Старичок вздрогнул, поправил сползшие очки, взглянул поверх стёкол на экран, и улыбнулся беззубо.
— Что скажешь, дитя моё?
— Учитель, у меня тревога, — сказала Аэлита, — ясность покидает меня. Я не хочу этого, я боюсь, но я не могу.
— Тебя смущает Сын Неба?
— Да. Меня смущает в нём то, чего я не могу понять. Учитель, я только что говорила с отцом. Он был в ярости. Я чувствую — у них там борьба. Я боюсь, как бы Совет не принял ужасного решения. Помоги.
— Ты только что сказала, что Сын Неба смущает тебя. Будет лучше его убрать совсем?
— Нет. — Аэлита поднялась, краска крови залила ей лицо. Старичок под её взглядом насупился.
— Я плохо понимаю ход твоих мыслей, Аэлита, — проговорил он суховато, — в твоих мыслях двойственность и противоречие.
— Да, я чувствую это. — Аэлита села.
— Вот, лучшее доказательство неправоты. Высшая мысль — ясна, бесстрастна и не противоречива. Я сделаю так, как ты хочешь, и поговорю с твоим отцом. Он тоже — страстный человек, и это может привести его к поступкам, не соответствующим мудрости и справедливости.
— Я буду надеяться.
— Успокойся, Аэлита, и будь внимательна. Взгляни в глубину себя. В чём твоя тревога? Со дна твоей крови поднимается древний осадок, — красная тьма, — это — жажда продления жизни. Твоя кровь в смятении…
— Учитель, он смущает меня иным.
— Каким бы возвышенным чувством он ни смутил, — в тебе пробудится женщина, и ты погибнешь.

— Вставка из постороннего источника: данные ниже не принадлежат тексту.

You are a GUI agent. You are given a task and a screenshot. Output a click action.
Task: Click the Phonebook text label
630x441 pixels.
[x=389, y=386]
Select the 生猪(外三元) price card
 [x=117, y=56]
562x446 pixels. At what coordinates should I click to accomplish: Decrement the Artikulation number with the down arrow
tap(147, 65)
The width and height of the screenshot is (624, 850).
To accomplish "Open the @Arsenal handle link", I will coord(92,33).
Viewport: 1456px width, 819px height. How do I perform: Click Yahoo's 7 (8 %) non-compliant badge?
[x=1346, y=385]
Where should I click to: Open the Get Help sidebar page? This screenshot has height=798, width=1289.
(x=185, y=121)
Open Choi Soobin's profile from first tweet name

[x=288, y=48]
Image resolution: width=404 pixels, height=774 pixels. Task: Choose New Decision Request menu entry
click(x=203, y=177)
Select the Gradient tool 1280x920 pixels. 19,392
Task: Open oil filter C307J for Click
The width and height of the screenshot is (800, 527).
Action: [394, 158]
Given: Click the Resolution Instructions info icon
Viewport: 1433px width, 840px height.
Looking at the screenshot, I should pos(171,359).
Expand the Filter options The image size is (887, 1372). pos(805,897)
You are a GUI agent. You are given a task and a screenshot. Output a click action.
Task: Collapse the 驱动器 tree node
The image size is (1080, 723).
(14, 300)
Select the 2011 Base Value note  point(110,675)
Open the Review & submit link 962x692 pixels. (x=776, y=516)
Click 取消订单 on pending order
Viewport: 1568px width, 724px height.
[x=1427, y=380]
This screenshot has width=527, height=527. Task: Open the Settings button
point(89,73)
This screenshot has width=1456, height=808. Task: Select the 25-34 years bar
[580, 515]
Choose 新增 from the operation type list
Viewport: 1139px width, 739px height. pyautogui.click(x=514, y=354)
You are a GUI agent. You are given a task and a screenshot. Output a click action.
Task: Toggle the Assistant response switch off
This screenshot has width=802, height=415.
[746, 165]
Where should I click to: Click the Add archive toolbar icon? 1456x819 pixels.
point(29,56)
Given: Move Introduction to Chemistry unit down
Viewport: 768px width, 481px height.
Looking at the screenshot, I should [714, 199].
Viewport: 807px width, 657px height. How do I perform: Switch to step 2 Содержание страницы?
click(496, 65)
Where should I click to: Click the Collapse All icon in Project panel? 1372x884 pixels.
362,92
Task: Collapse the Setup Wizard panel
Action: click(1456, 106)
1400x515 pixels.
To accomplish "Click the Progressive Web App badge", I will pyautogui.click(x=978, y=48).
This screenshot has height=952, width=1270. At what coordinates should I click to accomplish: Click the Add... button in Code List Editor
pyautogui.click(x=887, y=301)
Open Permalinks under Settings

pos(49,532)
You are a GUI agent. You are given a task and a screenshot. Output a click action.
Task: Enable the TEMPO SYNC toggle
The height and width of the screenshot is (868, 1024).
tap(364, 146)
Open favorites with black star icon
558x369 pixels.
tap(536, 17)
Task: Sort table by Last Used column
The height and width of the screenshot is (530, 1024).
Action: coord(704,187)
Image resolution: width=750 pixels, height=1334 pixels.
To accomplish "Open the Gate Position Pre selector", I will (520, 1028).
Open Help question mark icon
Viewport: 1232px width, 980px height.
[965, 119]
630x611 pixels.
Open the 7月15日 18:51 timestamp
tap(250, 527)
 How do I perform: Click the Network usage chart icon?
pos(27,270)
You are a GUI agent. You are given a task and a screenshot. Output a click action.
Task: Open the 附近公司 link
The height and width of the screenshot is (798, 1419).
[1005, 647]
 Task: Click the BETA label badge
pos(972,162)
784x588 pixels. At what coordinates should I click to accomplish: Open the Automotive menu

Только холод мудрости, Аэлита, только спокойное созерцание неизбежной гибели всего живущего, — этого пропитанного салом и похотью тела, только ожидание, когда твой дух, уже совершенный, не нуждающийся более в жалком опыте жизни, уйдёт за пределы сознания, перестанет быть, — вот счастье. Холодная печаль. А ты хочешь возврата. Бойся этого искушения, дитя моё. Легко упасть, быстро — катиться с горы, но подъём медленен и труден. Будь мудра.
Аэлита слушала, голова её наклонилась.
— Учитель, — вдруг сказала она, губы её задрожали, глаза налились тоской, — Сын Неба говорил, что на земле они знают что-то, что выше разума, выше знания, выше мудрости. Но что это — я не поняла. Но оттого у меня и тревога. Вчера мы были на озере, взошла красная звезда, он указал на неё рукой и сказал: «На ней была принесена великая жертва. Она окружена туманом любви. Люди, познающие Любовь, не умирают». Тоска разорвала мою грудь, учитель.
Старичок хмурился, жевал ртом.
— Хорошо, — сказал он, и пальцы его затрепетали по одеялу, — пусть Сын Неба даст тебе это знание. Покуда ты не узнаешь всего — не тревожь меня. Будь осторожна.
Зеркало погасло. Стало тихо в туалетной комнате. Аэлита взяла с колен платочек и отёрла им лицо. Потом взглянула на себя — внимательно, строго. Брови её поднялись. Она раскрыла небольшой ларчик и низко нагнулась к нему, перебирая вещицы. Нашла и надела на шею крошечную, оправленную в драгоценный металл, сухую лапку чудесного зверка Индри, весьма помогающую, по древним поверьям, женщинам в трудные минуты.
Аэлита вздохнула, и пошла в библиотеку. Лось поднялся ей навстречу от окна, где сидел с книгой. Аэлита взглянула на него: большой, добрый, дорогой. Ей стало мягко сердцу. Она положила руку на грудь, на лапку чудесного зверка и сказала:
— Вчера я обещала вам рассказать о гибели Атлантиды. Садитесь и слушайте.